How to Fix an HP Laptop Keyboard
These troubleshooting steps start from easiest and most likely to work to the hardest and least likely to solve the problem.
Restart your computer. Occasionally, errors can happen in drivers, firmware, or software that will clear out when you restart your computer. Once you’ve restarted, check your keyboard to see if it is responding.
Unlock your keyboard. Some HP laptops have a shortcut that will allow you to lock your keyboard to prevent unwanted touches. Unfortunately, it’s easy to trigger this shortcut accidentally, so even if you don’t think you’ve locked the keyboard, press and hold the right Shift key for 8 seconds. Doing this should unlock the keyboard so it will begin responding again.
Remove and turn off any external keyboards connected to your laptop. If you’re using an external keyboard with your laptop, it might not recognize the built-in keyboard. Try disconnecting from any external keyboards and powering them down completely so they don’t automatically reconnect (as they might if they use Bluetooth connections).
Turn off Cortana. Despite being useful, Cortana can sometimes interfere with other functions on your laptop. Try disabling it to see if it gets your keyboard working again.
Clean your keyboard. You spend a lot of time at your computer. And you shove it in your laptop or bag and carry it everywhere. It’s to be expected the keyboard is going to get dirty, and this can cause problems. Give it a good clean and then see if it starts working again.
Run Windows Troubleshooter. Windows Troubleshooter is a built-in tool that might be able to diagnose and repair whatever is causing your keyboard to be unresponsive. Run the troubleshooter, and work through any suggestions it returns.
Update your drivers.
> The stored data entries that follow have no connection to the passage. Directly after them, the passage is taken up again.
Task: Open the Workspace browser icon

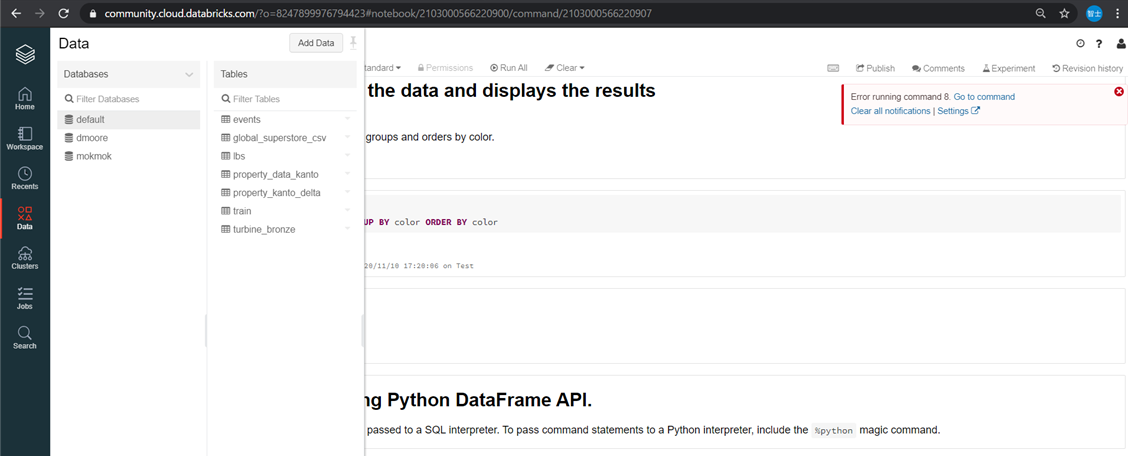Action: (x=25, y=138)
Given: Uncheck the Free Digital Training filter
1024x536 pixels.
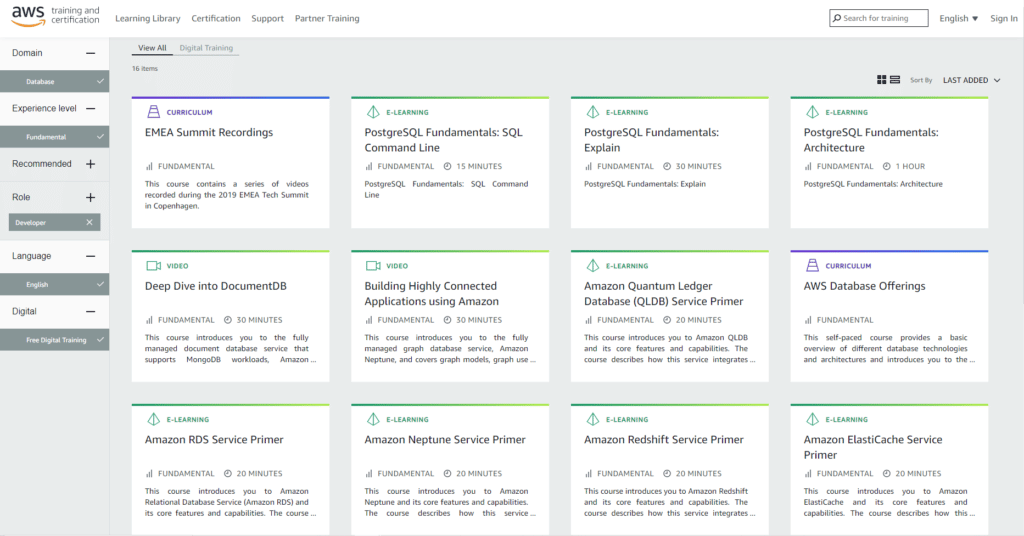Looking at the screenshot, I should tap(100, 340).
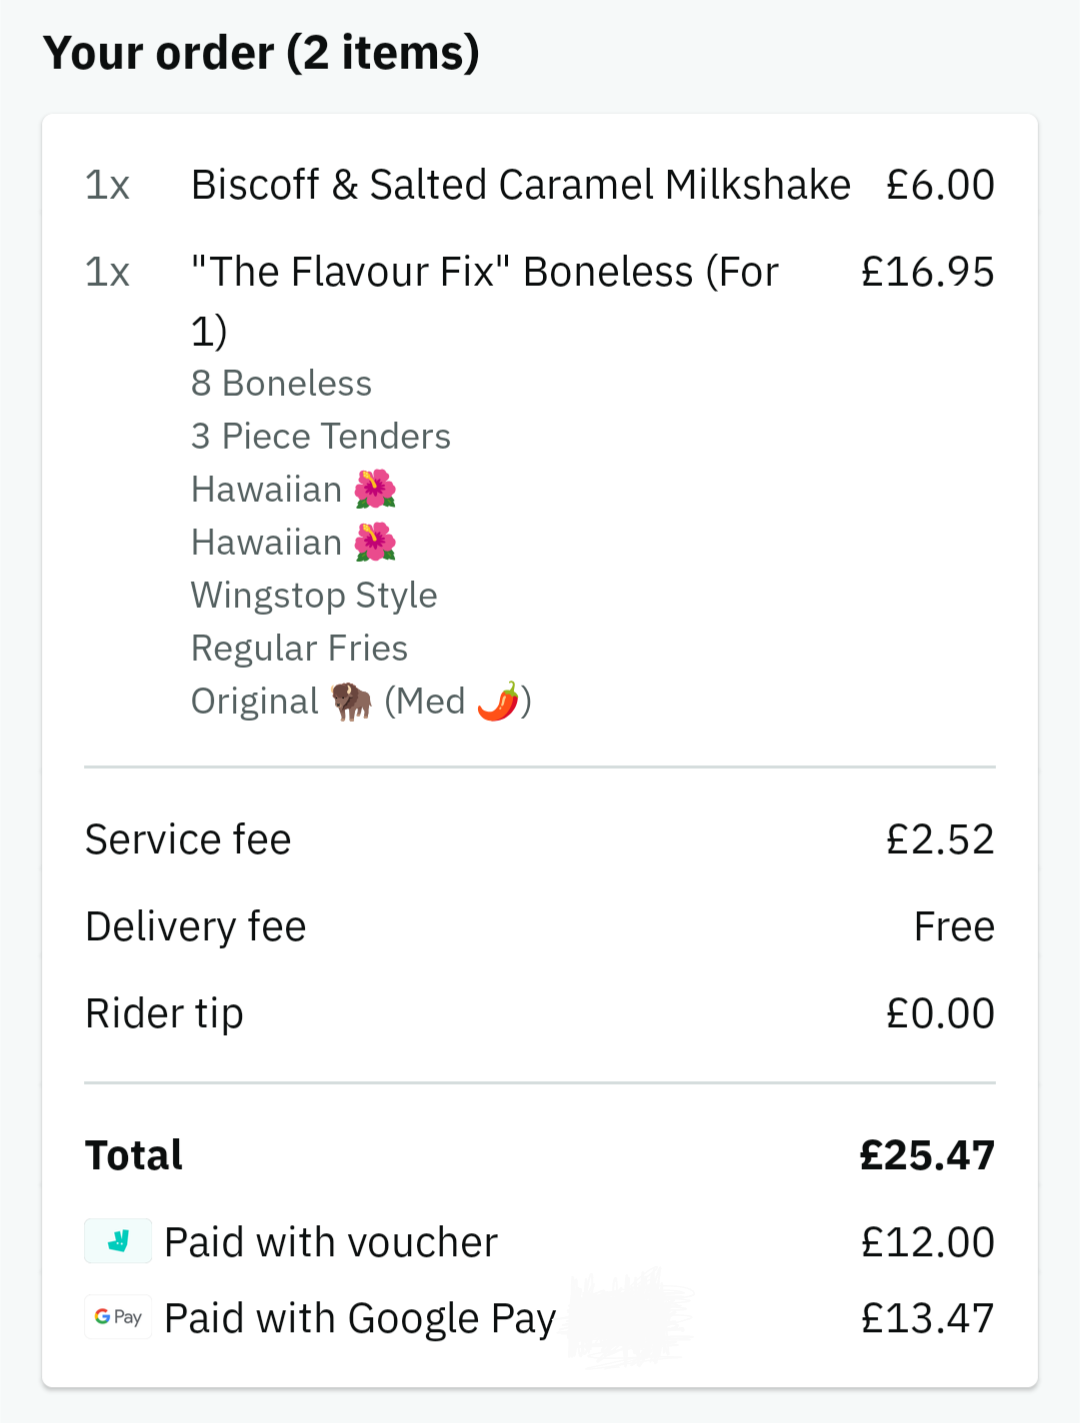
Task: Click the upper Hawaiian hibiscus emoji
Action: [375, 489]
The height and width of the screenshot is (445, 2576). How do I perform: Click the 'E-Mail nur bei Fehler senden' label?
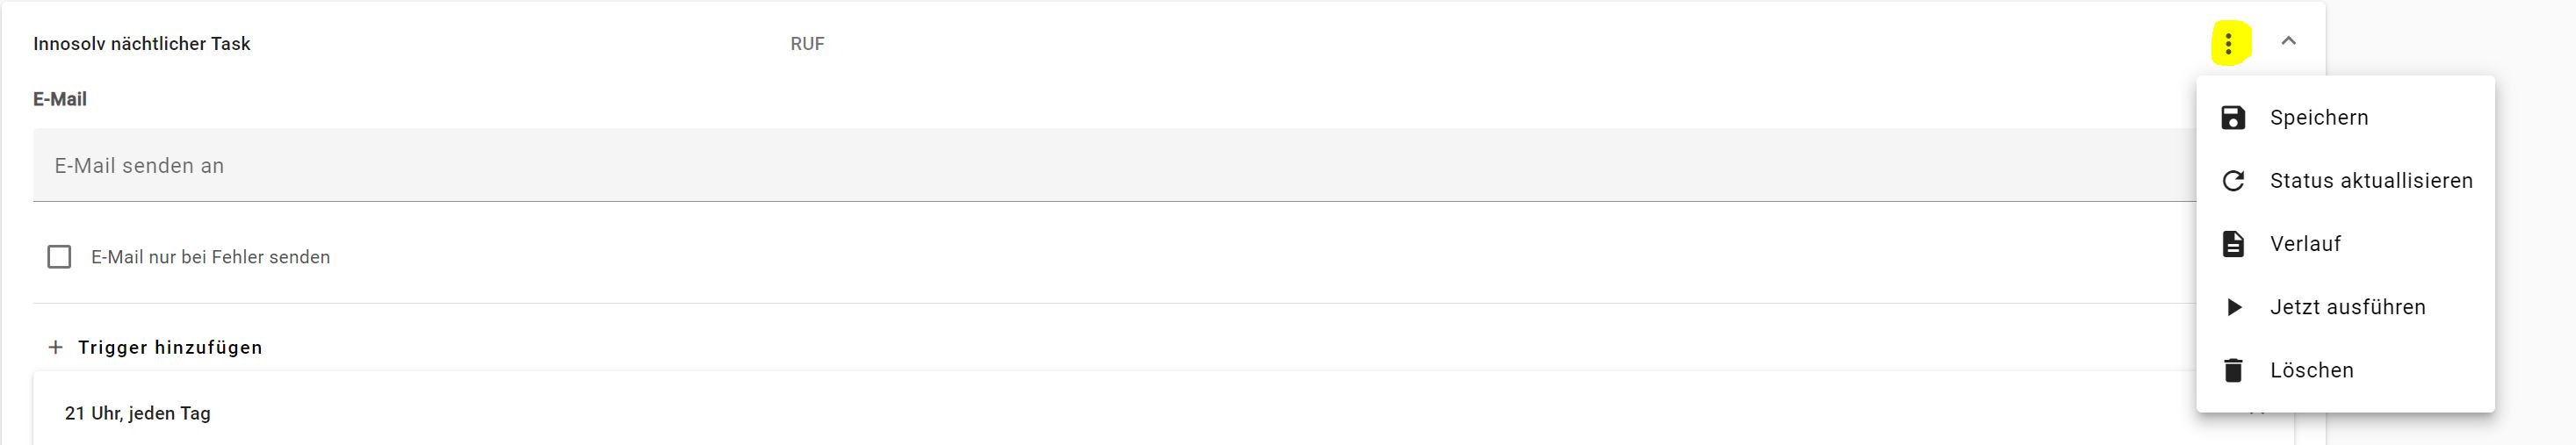pyautogui.click(x=210, y=257)
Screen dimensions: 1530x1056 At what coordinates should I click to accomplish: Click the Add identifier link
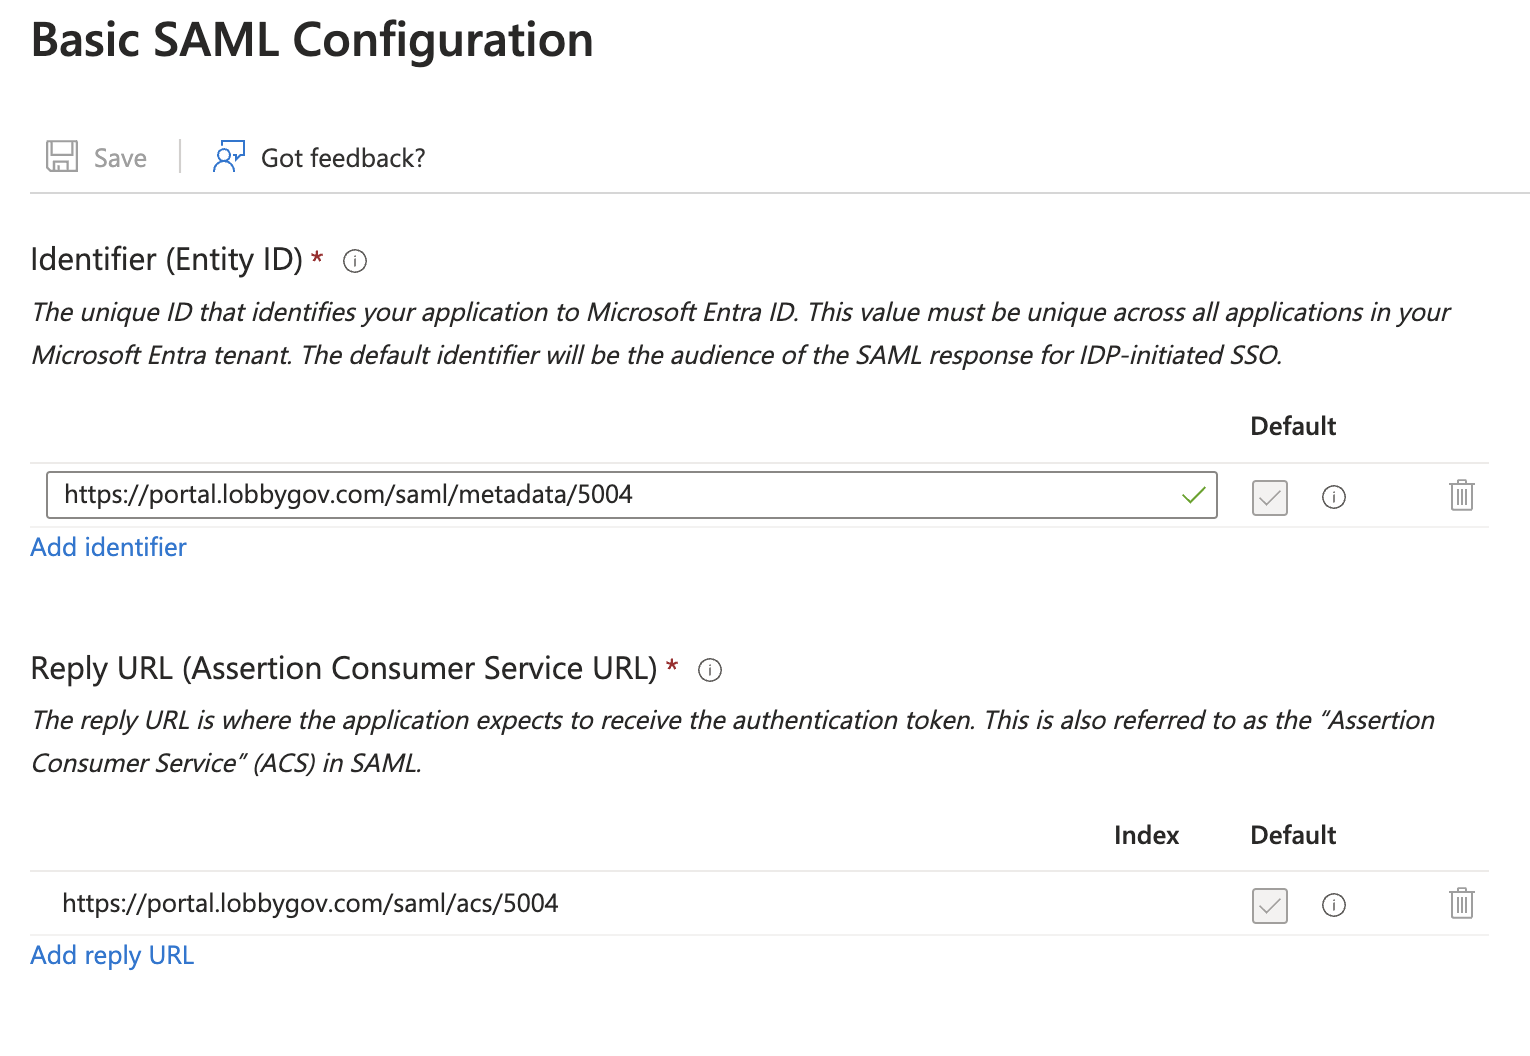click(109, 547)
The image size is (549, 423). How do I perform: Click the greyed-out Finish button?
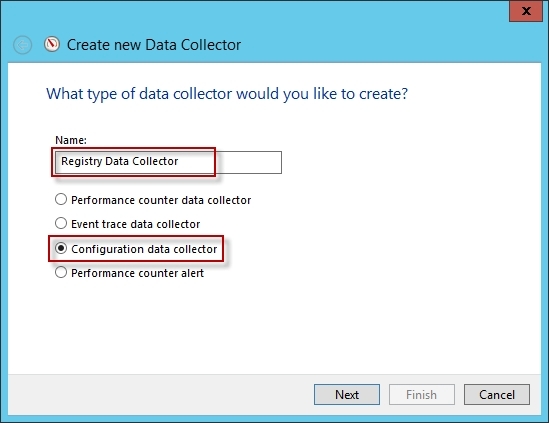click(422, 395)
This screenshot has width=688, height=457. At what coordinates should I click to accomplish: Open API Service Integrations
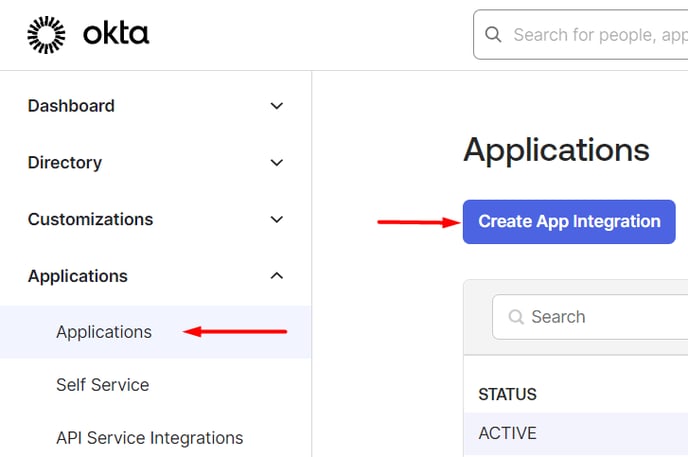pyautogui.click(x=149, y=438)
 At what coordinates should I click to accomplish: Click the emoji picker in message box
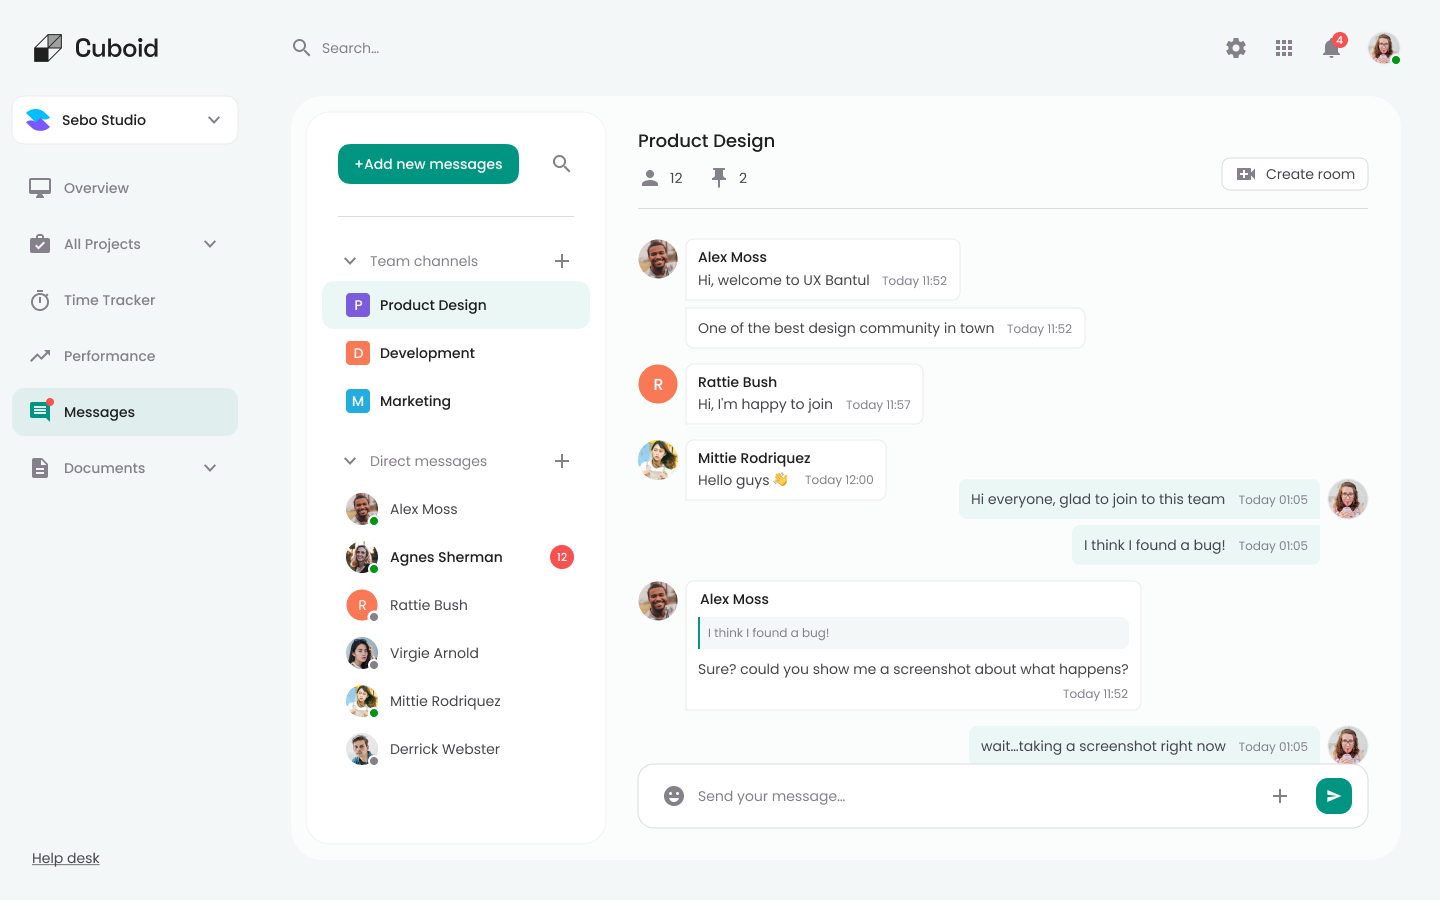click(x=674, y=796)
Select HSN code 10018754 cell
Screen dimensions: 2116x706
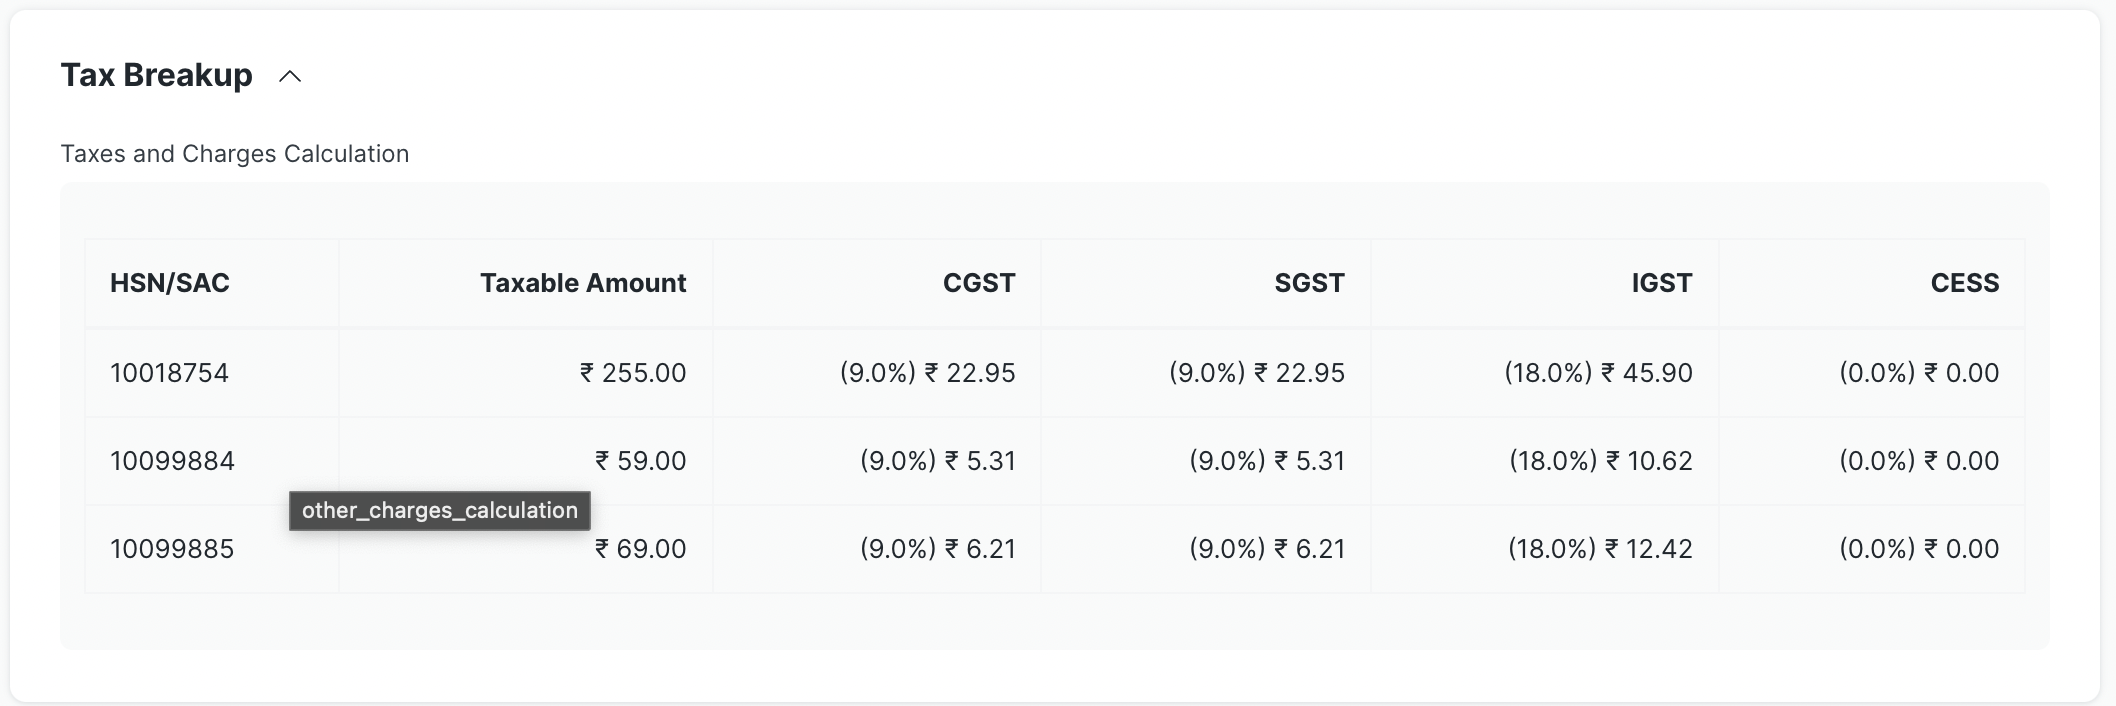click(x=169, y=373)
Outdated or corrupted drivers could prevent your keyboard from connecting and responding. Update the driver, restart the computer, and then test the keyboard again to see if it’s working again.
Check your keyboard language settings. If you can, check your keyboard settings to make sure you’re using the correct settings for the keyboard that’s installed.
- Go to Start > Settings > Time & Language.
- Select Region & language and make sure English is selected.
- If it is not, choose Options and select US.
Try an external keyboard. This won’t fix the problem, but if you can connect and use an external keyboard, then you can narrow down the problem quickly to either the built-in keyboard’s connection or the keyboard itself.
Disable other input methods. The windows Collaborative Translation Framework (CtfMon.exe) is designed to allow multiple input types, including a keyboard, touch, and stylus. However, it can also interfere with your keyboard. Try disabling ctfmon.exe to see if that might make your system default back to the keyboard.
Know When to Seek Repair
If you’ve tried the steps above and none of them worked, then it might be time to call in the professionals, or at the very least, someone who feels more confident about digging around inside your laptop’s case.